The pig is about to scoff your dinner
Shit photo doesn’t do it justice.
Amritsari fish fry, shallots fried in the remaining oil, with potato aubergine fry, and garlic raita. Lots of mustard oil and black salt. Potent. Proper fish slice meant it was considerably easier to flip a large fillet without it falling to pieces. Much better than my normal awkward 2 spatula flip and hope. Cast iron pan is developing nicely too.
Like the idea of “braised” or “scorched” lettuce.
It doesn’t sound right but somehow it works.
Cucumber sautéed with some dill is wonderful accompaniment to salmon
Peas, leaks and some gently braised baby gems is a great thing.
made a root veg (potato, sweet potato, parsnip, carrot and onion) soup. Flavoured with garlic, ginger, cloves, cardamom, cumin & chilli. Stirred in some tamarind water to counter the sweetness of the veg
Making tha chilli slurry for chilli:
De Arbol, Naga, smoked Chipotle, Ancho and Pasilla, toasted and rehydrated, plus chipotle en adobo and toasted garlic.
Fiend!
which meats?
I am tempted next time to use a mix of pork, beef and chicken, thighs and feet
Mince this time, plus pork shoulder and chorizo.
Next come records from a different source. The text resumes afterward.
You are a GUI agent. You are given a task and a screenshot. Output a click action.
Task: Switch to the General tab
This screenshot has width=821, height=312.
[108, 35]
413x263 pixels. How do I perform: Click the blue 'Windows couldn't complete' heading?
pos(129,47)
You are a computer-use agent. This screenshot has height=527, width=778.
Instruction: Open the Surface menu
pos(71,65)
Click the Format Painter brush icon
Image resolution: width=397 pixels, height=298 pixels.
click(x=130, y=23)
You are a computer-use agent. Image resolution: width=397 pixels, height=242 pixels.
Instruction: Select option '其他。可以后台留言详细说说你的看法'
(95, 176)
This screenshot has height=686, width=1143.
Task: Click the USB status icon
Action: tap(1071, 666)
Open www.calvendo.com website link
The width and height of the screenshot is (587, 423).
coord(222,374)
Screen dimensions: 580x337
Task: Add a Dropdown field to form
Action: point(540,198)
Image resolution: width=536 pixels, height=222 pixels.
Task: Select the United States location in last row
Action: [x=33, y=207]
I slow cook the beef and then add the pork later or it disintegrates into gravy.
Dinner: steak and kidney (not) pie with savoy cabbage for me…
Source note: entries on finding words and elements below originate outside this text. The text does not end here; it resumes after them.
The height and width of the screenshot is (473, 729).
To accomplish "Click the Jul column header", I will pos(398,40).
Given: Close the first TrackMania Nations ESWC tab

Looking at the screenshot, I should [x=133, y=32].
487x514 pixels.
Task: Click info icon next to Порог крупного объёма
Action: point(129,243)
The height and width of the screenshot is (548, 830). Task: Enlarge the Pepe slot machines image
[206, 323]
…sausage, mash and gravy filled yorkshires for Ann.
A two plate dinner…How very louche
Ahhhh addendum … apologies Jim I thought they were both yours…
Sous Vide salmon with lemon, and a tomato & caper dressing. Salt and pepper saute potatoes. Baby gem, pea and coriander salad. Vac packed, smashed and compressed cucumber with dill and garlic
That salmon looks beautifully cooked
Attempting my first tahdig, but scaled down to the amount of rice we’d normally have between us, so we shall see how it goes. Suspect if it works at all it will mainly be tahdig and very little rice. Most likely soft saffron potatoes with soggy rice.
Gormeh sabzi (with chicken thighs) braising in the oven.